Kısa sürede modaya da geçerek Fransız moda dünyasında bir ilk olarak jarseyi kullanmaya başladı. 1920’lerde, moda evi oldukça genişlemiş, “küçük erkek çocuğu” görüntülü askılı elbiseleri moda trendi oluşturmuştu. Rahat modası, kısa etekleri ve gündelik görüntüleri önceki on yıllarda popüler olan korse modasıyla keski bir tezat oluşturuyordu. Chanel kendi de erkeksi giyinmekte, diğer kadınların liberal buldukları daha rahat modaları adapte etti.

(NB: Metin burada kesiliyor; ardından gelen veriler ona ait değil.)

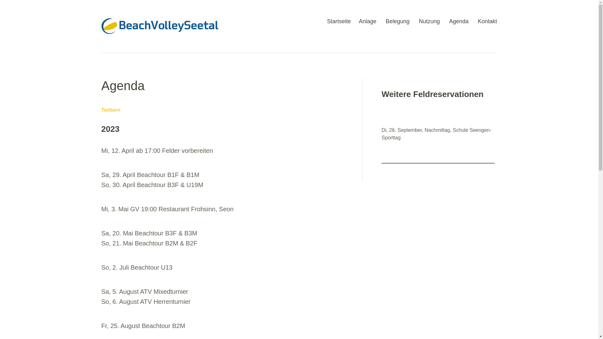 The image size is (603, 339). What do you see at coordinates (339, 24) in the screenshot?
I see `'Startseite'` at bounding box center [339, 24].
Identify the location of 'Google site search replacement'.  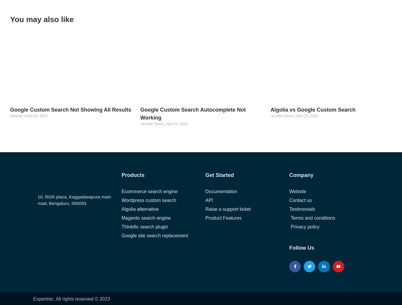
(154, 235).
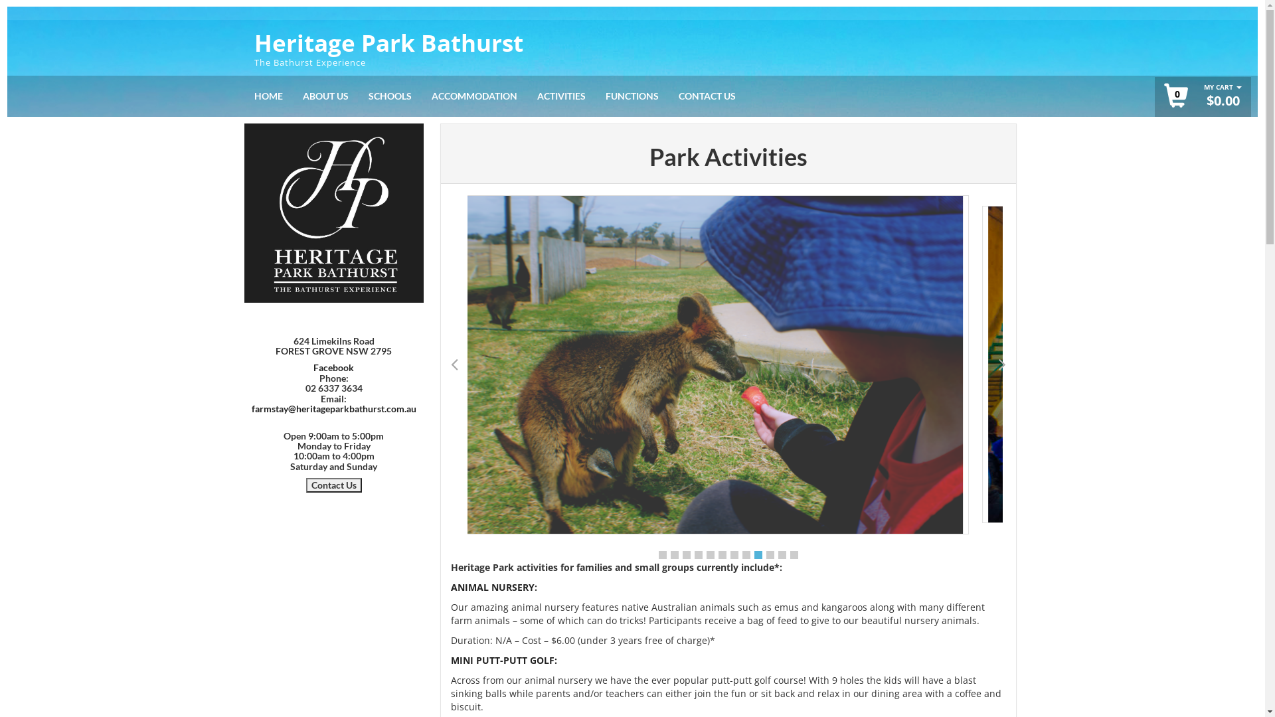  What do you see at coordinates (503, 660) in the screenshot?
I see `'MINI PUTT-PUTT GOLF:'` at bounding box center [503, 660].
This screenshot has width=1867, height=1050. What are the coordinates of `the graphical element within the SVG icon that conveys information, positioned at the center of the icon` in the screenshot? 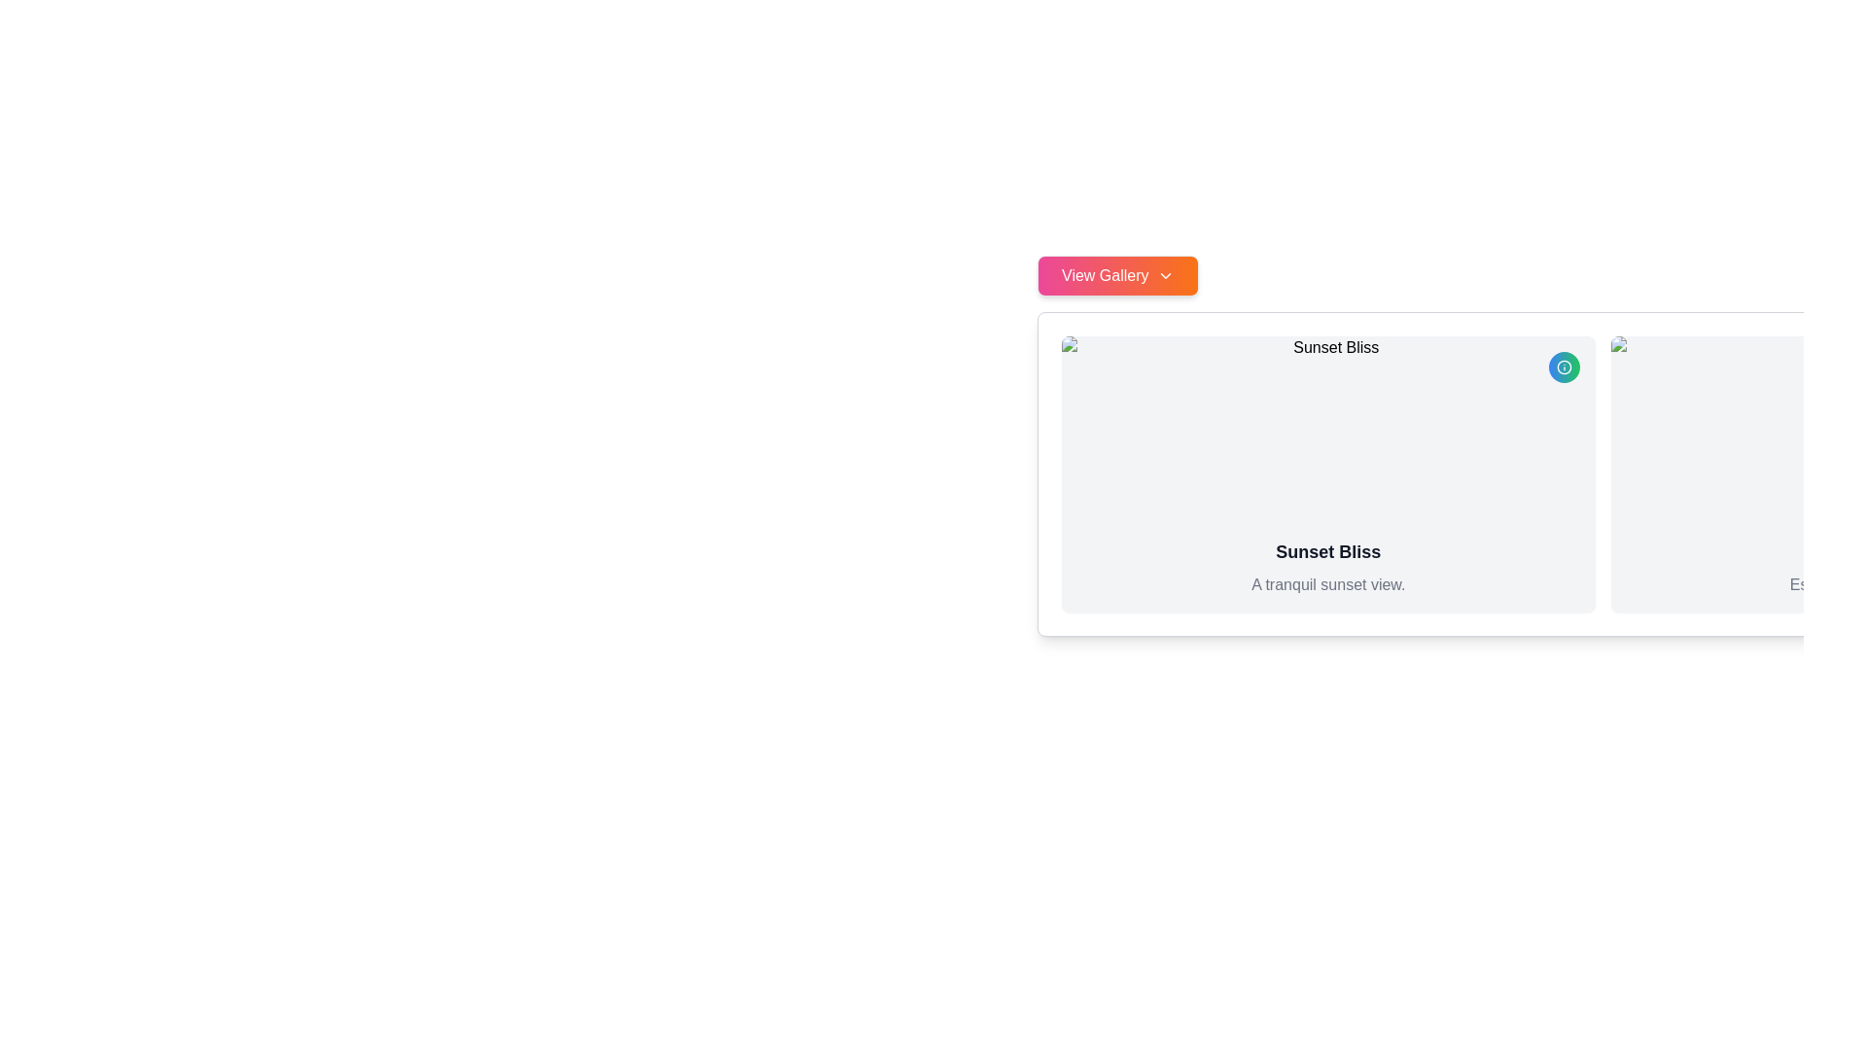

1922’de Chanel çok popüler olan ve öyle kalan Chanel No. 5 adlı parfümünü piyasaya sürdü, halen de Chanel şirketi için karlı bir ürün olmaya devam etmektedir. Pierre Wertheimer parfüm işinde 1924’de ortağı oldu ve belki aynı zamanda sevgilisi oldu. Wertheimer şirketin %70’ine; Coco Chanel %10’una, arkadaşı Bader ise %20’sine sahipti. Wertheimer’ler parfüm şirketini kontrol etmeye bugün de devam ediyorlar. Coco Chanel kendi imzasını taşıyan yünlü örme ceketi 1925’de ve "küçük siyah elbise" imzasını 1926’da çıkardı. Modalarının çoğunun uzun süreli etkisi vardı ve yıldan yıla bu çok değişmedi – hatta nesilden nesile de.Onun hikayesi aslında tam bir Cinderella hikayesiydi. Annesi o altı yaşındayken öldüğü için, babası tarafından terkedildiği yetimhanede büyüdü. Azmi, zekası, kendine özgü güzelliği ve karizması ile kendini Paris sosyetesinin içine dahil etmeyi başardı. Bununla yetinmedi kendinden bir marka oluşturdu. Bahsettiğim insan Coco lakaplı Gabrielle Chanel. Gabrielle ‘Coco’ Chanel tam otuz dört sene önce hayata gözlerini yummasına rağmen, Chanel efsanesi hala devam ediyor. Moda tarihini rahatlıkla Chanel öncesi ve Chanel sonrası diye ikiye ayırabiliriz. Chanel, kadınları yüzyıllardır mahkum oldukları korselerden kurtararak onlara rahatlıktan ödün vermeden de şık olunabileceğini öğretti. Chanel’den önce siyah sadece cenazeler için kullanılan bir renkken, Chanel’in cesur yaklaşımıyla siyah, kadınların şık olmak için başvurdukları bir renk haline geldi. Chanel’in moda tarihindeki önemi, New York Metropolitan Müzesi'ndeki Chanel sergisi ile bir kez daha gözler önüne seriliyor. Serginin şerefine 2 Mayıs 2005’de düzenlenen The Costume Institute Benefit Galasının son zamanlarda New York’ta verilen en önemli davet olduğunu söylersek abartmış olmayız. Bu önemli geceye katılabilmek için gerek jet set mensupları ve gerek Holywood yıldızları arasında, aylar öncesinden kıran kırana bir mücadele başlamıştı. Serginin sponsorlarından biri Condé Nast olduğu için galaya katılacak bütün davetliler tek tek Vogue’un ünlü editorü Anna Wintour’un onayından geçti. Gala’nın onur konukları arasında Karl Lagerfeld ve Chanel’ın yeni yüzü Nicole Kidman 'da vardı. Galaya katılan diğer ünlüler arasında Oscar ödüllü yıldız Jennifer Connelly, Vanessa Paradis, George Bush’un kuzeni Lauren Bush. Naomi Watts ve efsanevi şarkıcı Jane Birkin’in kızı Lou Doillon ilk göze çarpanlar.